Nació, lo llamaron Juan Pablo Segundo en
honor al papa y por que era el segundo Juan Pablo de la familia.
Su infancia estaba marcada por una vida
religiosa intensa, nunca se perdió un domingo de misa, un domingo de ramos o
cualquier evento que se realizara en la iglesia del pueblo.
Fue parte del pesebre viviente, fue niño
Jesús, oveja, cabra, pastor, Pedro, Baltasar, árbol, fue todo menos Maria.
También fue Jesús de Nazaret, llevó la
cruz de madera alrededor de la plaza, mientras otros devotos, le pegaban con
látigos ficticios, también lo crucificaron y le tiraron con una lanza, que en
lugar de una punta tenía una sopapa para que haga ventosa y se quede pegada en
su cuerpo.
Llevó laureles en el domingo de ramos de
todas las pascuas. Comió pescado y verduras y nunca carne durante semana santa.
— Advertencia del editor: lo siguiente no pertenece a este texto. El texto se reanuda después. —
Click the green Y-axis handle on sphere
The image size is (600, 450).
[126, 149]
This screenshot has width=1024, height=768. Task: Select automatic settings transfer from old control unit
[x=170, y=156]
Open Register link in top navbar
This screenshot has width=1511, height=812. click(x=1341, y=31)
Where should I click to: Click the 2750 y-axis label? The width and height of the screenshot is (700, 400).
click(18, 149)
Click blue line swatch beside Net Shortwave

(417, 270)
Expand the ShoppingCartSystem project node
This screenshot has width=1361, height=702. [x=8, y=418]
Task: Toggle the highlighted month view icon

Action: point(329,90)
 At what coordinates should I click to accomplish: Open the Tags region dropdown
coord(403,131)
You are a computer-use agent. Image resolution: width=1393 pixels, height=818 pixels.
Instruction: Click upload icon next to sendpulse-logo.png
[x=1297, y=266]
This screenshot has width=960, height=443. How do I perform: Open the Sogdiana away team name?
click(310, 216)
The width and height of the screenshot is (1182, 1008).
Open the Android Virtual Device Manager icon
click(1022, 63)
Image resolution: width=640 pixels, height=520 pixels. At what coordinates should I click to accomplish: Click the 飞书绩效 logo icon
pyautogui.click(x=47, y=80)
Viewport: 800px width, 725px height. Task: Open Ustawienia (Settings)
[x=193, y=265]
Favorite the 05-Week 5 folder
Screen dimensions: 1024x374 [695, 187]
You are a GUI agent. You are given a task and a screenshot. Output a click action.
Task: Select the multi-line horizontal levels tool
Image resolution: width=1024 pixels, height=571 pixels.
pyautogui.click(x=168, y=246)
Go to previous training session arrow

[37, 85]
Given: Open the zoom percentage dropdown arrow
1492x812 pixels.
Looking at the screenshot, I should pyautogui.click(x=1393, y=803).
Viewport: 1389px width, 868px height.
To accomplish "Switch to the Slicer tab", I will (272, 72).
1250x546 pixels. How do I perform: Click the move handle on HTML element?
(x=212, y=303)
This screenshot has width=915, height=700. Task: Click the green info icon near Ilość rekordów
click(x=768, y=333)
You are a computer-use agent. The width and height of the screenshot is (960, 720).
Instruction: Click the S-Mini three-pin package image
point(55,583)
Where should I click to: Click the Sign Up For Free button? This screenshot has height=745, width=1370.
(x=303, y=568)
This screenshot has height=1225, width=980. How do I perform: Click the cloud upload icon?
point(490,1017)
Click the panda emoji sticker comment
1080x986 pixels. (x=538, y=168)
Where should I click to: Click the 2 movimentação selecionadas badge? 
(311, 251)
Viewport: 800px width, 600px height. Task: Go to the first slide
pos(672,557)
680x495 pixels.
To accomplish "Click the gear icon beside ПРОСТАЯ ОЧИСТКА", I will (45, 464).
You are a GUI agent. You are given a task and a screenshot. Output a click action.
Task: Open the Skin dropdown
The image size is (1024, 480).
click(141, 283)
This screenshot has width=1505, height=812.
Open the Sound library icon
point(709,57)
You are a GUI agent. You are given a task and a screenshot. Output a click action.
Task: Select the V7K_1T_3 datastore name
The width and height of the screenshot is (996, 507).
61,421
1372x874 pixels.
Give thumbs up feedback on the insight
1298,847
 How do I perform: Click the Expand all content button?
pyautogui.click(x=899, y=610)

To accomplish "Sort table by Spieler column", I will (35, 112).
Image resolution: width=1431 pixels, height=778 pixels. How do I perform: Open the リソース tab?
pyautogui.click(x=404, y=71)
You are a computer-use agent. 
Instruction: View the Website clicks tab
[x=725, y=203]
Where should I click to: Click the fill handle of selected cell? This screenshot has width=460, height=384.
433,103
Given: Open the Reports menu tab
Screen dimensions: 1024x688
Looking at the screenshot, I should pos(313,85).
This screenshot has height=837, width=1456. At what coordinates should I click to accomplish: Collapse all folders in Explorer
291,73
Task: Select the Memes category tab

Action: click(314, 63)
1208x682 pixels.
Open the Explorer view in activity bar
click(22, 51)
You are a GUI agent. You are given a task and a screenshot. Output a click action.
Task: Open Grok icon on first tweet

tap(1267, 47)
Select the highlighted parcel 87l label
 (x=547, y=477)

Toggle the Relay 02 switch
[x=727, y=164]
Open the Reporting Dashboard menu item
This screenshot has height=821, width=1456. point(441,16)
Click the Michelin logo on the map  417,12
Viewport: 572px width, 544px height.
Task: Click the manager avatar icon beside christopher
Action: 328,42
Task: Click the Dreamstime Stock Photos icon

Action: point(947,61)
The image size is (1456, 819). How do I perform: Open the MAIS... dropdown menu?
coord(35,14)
Pero su más resonante hazaña religiosa,
fue cuando tenía unos 14 o 15 años. Como buen adolescente, iba a caer en la
tentación de autoamarse. Encerrado en el baño, sentado en el inodoro y con una
revista viva que en la tapa estaba Susana Jiménez, empezó la aventura de darse
placer. Subía y bajaba esa intrépida mano hasta que el cosquilleo llegó y el
producto salió expulsado generando una sensación de placer nunca antes
experimentada. Tal vez la sensación de máximo placer que Juan había tenido fue
cuando lo crucificaron y con la soga que le ataba las manos le hicieron una
importante quemadura en las muñecas, que él luego soñaría con que eran
estigmas. Pero en ésta oportunidad, encerrado en el baño había sentido una
especie de placer que a pesar del gran regocijo, le hacía crecer demasiado la
culpa.
Es así que una vez limpiada toda la
escena, fue inmediatamente a confesarse con el cura Roberto, quién lo eximió de
toda culpa y Juan se fue en paz. Aunque nunca más caería en esas tentaciones.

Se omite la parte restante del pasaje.